Required work.
- A) Extract the stretch of the boating safety text from "Those venturing out" through "40s during May.".
- B) For each statement, answer yes or no according to the boating safety text, and quote the words that decide it: (i) Water conducts body heat away up to 26 times faster than air of the same temperature. (ii) Surface water on Lake Champlain is typically in the 40s in late April. (iii) The guidance comes from the National Weather Service in Burlington, Vermont.

Document text.
____________________

Particular caution is necessary early in the boating season across the North Country

The National Weather Service (NWS) in Burlington, Vermont urges extreme caution when boating, canoeing, or kayaking during the spring, when water temperatures typically remain dangerously cold in the event of a capsize.

After a long North Country winter, thoughts naturally turn toward warm weather recreational activities. The first warm days of spring often attract boaters and other recreational enthusiasts to the many beautiful lakes, rivers, and streams across Vermont and northern New York.

Those venturing out on area lakes and rivers need to be aware of the dangers posed by cold water temperatures. On pleasantly warm and dry days in April and May, it is easy to overlook the fact that the temperature of the water is much slower to respond to the change of season and warms much more slowly than the air temperature. Rivers are often still affected by runoff from melting snow from mountain summits. Lakes continue to up-well cold water from below until a temperature of 39°F, and then increase in temperature slowly based on amount and days of sunshine, near surface air temperature, and the size of the body of water. On Lake Champlain, climate records indicate that surface water temperatures are typically in the upper 30s in late April, and only rise into the 40s during May.

Immersion in cold water can become life threatening very quickly. Should your craft capsize, hypothermia in waters with temperatures in the upper 30s and 40s can occur in just a matter of minutes. Since water conducts body heat away up to 26 times faster than air of the same temperature, the cold water rapidly causes extremities to become numb, weakening the ability of muscles to work effectively. Tragically, several individuals have lost their lives on North Country rivers and lakes in recent years, drowning in the very low water temperatures of early May.

The NWS urges the following safety measures to protect yourself and maximize your enjoyment of area waterways:

  • Consider postponing small craft boating activities until water temperatures become warmer in late spring and summer.
  • If you do choose to boat, canoe, or kayak in April or May, wear a dry suit appropriate for water temperatures in the high 30s and 40s.
  • Wear all recommended protective gear to guard against the cold water in the event of an accident or capsize.

Remember, no matter the season, when you are on the water, always wear your life jacket.

Safe boating is no accident! Please take the time to think safety first and plan appropriately for weather and water conditions before heading out on lakes, rivers, and streams.

____________________

Excerpted records.
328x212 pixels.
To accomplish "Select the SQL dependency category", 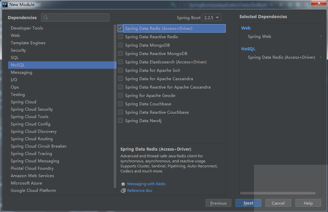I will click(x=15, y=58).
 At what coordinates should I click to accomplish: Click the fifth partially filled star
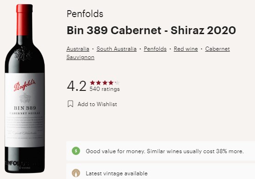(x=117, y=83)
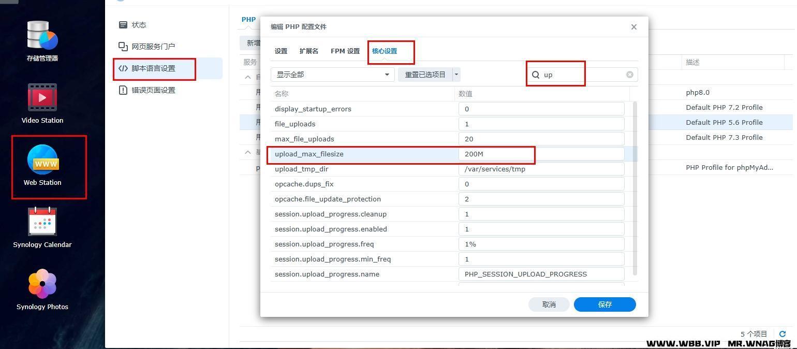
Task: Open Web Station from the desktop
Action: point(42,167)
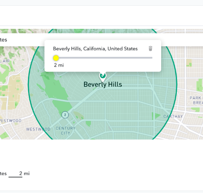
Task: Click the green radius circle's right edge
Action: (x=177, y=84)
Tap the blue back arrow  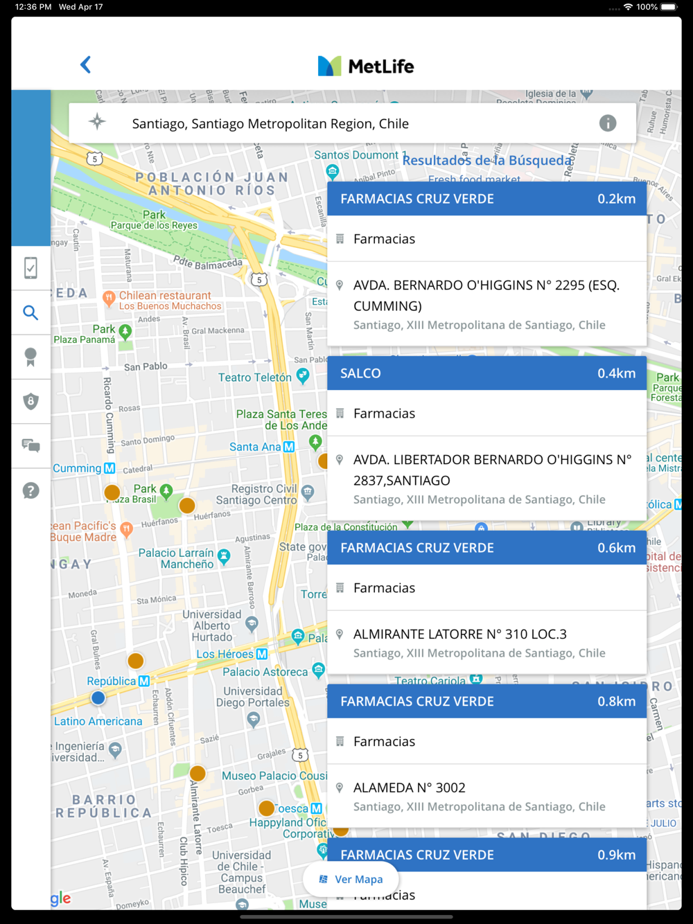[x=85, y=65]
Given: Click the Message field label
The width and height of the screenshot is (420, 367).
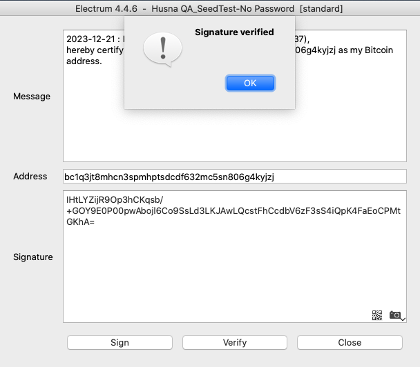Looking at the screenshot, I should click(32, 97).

____________________

Responses for each task.
- A)
Those venturing out on area lakes and rivers need to be aware of the dangers posed by cold water temperatures. On pleasantly warm and dry days in April and May, it is easy to overlook the fact that the temperature of the water is much slower to respond to the change of season and warms much more slowly than the air temperature. Rivers are often still affected by runoff from melting snow from mountain summits. Lakes continue to up-well cold water from below until a temperature of 39°F, and then increase in temperature slowly based on amount and days of sunshine, near surface air temperature, and the size of the body of water. On Lake Champlain, climate records indicate that surface water temperatures are typically in the upper 30s in late April, and only rise into the 40s during May.

- B)
(i) Yes: "Since water conducts body heat away up to 26 times faster than air of the same temperature"
(ii) No: "surface water temperatures are typically in the upper 30s in late April"
(iii) Yes: "The National Weather Service (NWS) in Burlington, Vermont"